Loading Events
This event has passed.

Zoom: https://umac.zoom.us/j/92096145103

Password: 319356

 

Abstract

The majority of both traditional and contemporary object-oriented ontologies rely on the presumption that reality has a selfsame structure that exists independently of the human mind, but nonetheless corresponds more or less exactly to the way in which human beings experience reality. In the present world, however, this view is being challenged from two sides: on the one hand, the calls for a “posthuman” or “post-anthropocentric” approach question the validity of privileging the human perspective against other living species, together with whom we are facing an ecological catastrophe, while on the other hand, the ever more intelligent forms of technology — and modes of surveillance and control that they make possible — infringe on the limits of human social agency in new and unpredictable ways.
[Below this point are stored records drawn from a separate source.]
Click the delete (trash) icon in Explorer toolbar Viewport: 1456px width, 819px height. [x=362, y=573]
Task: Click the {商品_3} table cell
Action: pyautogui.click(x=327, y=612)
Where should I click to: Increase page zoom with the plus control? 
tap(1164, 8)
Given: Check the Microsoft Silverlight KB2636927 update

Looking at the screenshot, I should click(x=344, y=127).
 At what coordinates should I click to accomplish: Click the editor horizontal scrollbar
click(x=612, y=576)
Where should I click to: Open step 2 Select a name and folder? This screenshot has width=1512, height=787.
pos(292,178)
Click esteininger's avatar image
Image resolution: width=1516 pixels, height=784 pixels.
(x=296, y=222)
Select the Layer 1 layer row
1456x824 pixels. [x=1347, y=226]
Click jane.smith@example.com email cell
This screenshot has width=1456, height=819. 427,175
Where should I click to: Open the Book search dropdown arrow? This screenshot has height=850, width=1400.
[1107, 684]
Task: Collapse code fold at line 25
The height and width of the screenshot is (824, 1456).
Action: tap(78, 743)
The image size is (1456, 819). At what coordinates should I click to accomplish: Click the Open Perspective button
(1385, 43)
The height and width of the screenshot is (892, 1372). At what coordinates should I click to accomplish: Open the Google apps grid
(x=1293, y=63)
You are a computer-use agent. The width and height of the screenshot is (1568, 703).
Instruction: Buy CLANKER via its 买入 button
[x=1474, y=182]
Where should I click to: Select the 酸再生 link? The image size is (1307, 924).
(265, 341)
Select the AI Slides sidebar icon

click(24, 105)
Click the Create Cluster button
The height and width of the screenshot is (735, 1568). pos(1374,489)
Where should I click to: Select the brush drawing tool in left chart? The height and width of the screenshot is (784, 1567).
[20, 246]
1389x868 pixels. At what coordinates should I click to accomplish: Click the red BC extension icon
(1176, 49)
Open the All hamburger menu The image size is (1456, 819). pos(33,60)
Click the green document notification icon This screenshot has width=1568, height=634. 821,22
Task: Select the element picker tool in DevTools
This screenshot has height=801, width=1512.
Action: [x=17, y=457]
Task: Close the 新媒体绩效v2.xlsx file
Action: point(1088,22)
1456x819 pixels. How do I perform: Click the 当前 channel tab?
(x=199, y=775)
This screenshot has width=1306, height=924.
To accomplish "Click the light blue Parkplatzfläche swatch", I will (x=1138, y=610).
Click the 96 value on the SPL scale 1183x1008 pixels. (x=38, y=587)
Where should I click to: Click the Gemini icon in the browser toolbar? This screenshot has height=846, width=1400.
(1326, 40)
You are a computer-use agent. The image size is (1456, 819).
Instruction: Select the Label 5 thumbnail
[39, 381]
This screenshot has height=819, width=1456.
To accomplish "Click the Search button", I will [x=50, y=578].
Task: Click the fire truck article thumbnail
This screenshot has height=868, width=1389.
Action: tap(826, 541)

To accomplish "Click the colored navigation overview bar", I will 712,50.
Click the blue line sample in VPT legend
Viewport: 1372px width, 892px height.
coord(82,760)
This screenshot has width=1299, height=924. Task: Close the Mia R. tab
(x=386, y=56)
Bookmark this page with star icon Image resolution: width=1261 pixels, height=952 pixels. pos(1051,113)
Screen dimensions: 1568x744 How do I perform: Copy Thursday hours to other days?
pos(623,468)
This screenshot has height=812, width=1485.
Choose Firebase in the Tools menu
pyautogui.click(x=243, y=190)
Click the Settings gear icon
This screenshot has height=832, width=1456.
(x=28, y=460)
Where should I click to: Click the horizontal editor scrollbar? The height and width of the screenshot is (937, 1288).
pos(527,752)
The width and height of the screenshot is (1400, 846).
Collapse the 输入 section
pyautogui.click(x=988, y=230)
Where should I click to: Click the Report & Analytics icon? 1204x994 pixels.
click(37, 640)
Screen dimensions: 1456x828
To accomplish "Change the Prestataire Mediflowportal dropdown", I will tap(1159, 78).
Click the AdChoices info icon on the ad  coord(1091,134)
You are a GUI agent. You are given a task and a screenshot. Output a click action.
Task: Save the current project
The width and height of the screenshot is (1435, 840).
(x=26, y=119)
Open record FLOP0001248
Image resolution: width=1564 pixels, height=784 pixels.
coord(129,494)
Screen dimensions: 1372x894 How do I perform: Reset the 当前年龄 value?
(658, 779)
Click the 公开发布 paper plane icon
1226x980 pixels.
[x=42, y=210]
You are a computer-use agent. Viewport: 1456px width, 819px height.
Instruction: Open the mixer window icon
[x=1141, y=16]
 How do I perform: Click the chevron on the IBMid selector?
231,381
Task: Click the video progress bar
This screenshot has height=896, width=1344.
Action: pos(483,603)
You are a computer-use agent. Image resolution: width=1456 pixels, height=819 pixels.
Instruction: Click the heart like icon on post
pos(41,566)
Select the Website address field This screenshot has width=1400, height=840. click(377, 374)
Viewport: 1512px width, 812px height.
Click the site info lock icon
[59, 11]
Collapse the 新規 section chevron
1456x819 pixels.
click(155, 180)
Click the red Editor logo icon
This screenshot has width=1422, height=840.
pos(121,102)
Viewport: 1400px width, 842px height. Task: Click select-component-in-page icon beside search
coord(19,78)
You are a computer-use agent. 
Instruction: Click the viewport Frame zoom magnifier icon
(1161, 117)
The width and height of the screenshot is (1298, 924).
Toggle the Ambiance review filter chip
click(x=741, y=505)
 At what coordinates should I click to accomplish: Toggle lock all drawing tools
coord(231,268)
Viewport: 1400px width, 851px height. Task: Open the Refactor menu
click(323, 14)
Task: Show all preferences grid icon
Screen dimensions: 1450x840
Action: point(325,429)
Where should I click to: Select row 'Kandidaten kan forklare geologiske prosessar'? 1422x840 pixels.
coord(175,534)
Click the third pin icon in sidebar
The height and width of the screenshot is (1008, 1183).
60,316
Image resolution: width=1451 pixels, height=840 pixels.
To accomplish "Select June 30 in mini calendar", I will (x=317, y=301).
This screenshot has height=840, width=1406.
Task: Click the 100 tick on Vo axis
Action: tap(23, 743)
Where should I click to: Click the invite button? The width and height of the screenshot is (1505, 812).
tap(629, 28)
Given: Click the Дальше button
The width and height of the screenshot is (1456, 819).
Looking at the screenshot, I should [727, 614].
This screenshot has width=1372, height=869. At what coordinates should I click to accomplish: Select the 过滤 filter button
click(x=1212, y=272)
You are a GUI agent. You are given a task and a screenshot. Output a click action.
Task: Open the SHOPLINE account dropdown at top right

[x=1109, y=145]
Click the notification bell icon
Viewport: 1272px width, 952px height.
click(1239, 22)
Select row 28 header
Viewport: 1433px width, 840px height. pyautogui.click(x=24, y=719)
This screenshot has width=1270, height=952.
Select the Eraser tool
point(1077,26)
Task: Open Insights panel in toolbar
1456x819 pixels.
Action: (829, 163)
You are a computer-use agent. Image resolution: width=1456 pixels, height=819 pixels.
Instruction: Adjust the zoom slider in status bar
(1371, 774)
The talk will propose a systematic view on how to overcome the privilege of the human viewpoint by a reshuffling of our ontological and epistemological discourses through a dialogue of Western philosophical minority traditions and Asian thought, aiming at a radical process philosophy.

 

Bio

Professor Rein Raud (born 1961) is the Distinguished Professor of Asian Studies and Cultural Theory at Tallinn University. He is the author of “Being in Flux: A Post-Anthropocentric Ontology of the Self” (Polity 2021), on which his lecture strongly relies, as well as “Asian Worldviews: Religions, Philosophies, Political Theories” (Wiley 2021), “Meaning in Action: Outline of an Integral Theory of Culture” (Polity 2016) and a large number of articles on comparative philosophy, notably on the thought of Dōgen.